Resultado? Sem resposta até ao momento! Nem um link, uma resposta, uma satisfação! (tenho conhecimento de que não fui caso único)
Três questões simples:

– Porque é que o evento no Facebook foi cancelado, e não se fez a transmissão que estava planeada através de um Live? (fosse por esta plataforma ou outra qualquer);

– Porque não foi disponibilizado um link no site da Câmara ou nas redes sociais, para que todos aqueles que quisessem assistir aos trabalhos da Assembleia tivessem essa oportunidade?;

– Porque é que não houve resposta a cidadãos que solicitaram o link pela via indicada pelo município, a tempo e horas, e por variadas vezes?

Não querendo especular, porque facilmente todos os que conhecemos os intervenientes deduzimos os porquês, seria importante haver um esclarecimento por parte deste órgão sobre o que se passou nesta Assembleia Municipal Extraordinária, supostamente pública! Imaginando que uma desculpa tipo “falhas técnicas” não colherá aceitação junto de ninguém, tendo em conta que há meios e capacidade suficientes nos serviços do município para fazer a transmissão online dos trabalhos. Ou estamos mesmo pior do que estávamos em 2009?!

Esta capacidade que a Câmara tem em dar show-off (sim, relembro que o Sr. Presidente da Câmara faz os seus diretos no Facebook da autarquia, para propaganda pessoal e respondendo apenas às perguntas que quer, e não a todas as que lhe são colocadas), e a de simular a existência de uma democracia saudável, rica, plural, e que deseja realmente a participação dos seus cidadãos nos mais elementares atos autárquicos, já é conhecida de muitos, e de há muito. Mas quando esperamos não nos surpreender mais, pois aí armam eles mais uma encruzilhada para distanciar os cidadãos das suas instituições, dos seus direitos!

Ao fim de quase 8 anos, só não conhece a forma de fazer política em Aveiro quem anda alheado da vida pública, e só se deixa enganar por mais 4, quem gostar de ser gozado, literalmente gozado, por quem se acha acima de tudo e de todos.

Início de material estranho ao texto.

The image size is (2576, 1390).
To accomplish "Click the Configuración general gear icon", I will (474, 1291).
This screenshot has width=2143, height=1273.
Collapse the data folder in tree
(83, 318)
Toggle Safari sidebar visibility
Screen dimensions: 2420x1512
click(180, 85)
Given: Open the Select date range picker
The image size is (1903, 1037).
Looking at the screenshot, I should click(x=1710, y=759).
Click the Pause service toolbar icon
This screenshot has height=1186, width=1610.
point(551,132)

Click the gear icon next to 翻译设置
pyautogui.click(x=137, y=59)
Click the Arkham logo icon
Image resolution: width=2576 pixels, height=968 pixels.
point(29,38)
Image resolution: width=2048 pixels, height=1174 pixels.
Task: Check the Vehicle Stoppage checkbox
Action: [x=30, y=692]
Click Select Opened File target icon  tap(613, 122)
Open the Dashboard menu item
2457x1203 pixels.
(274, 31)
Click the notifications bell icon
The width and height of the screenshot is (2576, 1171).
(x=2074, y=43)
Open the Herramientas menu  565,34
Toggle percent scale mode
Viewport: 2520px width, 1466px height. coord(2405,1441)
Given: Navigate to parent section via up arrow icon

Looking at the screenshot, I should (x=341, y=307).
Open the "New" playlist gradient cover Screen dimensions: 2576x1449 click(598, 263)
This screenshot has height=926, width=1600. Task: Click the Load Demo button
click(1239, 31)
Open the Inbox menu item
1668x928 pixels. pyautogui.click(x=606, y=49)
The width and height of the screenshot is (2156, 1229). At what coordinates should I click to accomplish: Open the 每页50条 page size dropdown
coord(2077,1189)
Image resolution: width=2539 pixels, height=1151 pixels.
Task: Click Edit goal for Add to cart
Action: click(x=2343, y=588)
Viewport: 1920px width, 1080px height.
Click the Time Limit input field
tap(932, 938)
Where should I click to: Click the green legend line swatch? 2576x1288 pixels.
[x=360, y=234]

Mas, não culpemos unicamente o Sr. Presidente da Câmara (o cérebro que em si concentra e tudo decide), a responsabilidade máxima, neste caso em concreto, é do Sr. Presidente da Assembleia Municipal, decisor máximo sobre este órgão e em última instância o que terá de vir a público dar resposta ao que aconteceu, e que nada favorece a sua imagem, dedicação à vida pública e apelos à participação cívica.

Não espero milagres, mas espero que os Aveirenses não se deixem enganar por quem não quer mais do que, impostos, taxas, obediência, subserviência e votos! A democracia boa ou má, os políticos bons ou maus, as políticas de excelência ou medíocres, estão cá e deverão ser sempre respeitados, sob pena de os cidadãos deixarem de a respeitar, de a exercer e de a cuidar.

* Gestor, eleito do PS na Assembleia de Freguesia de Cacia.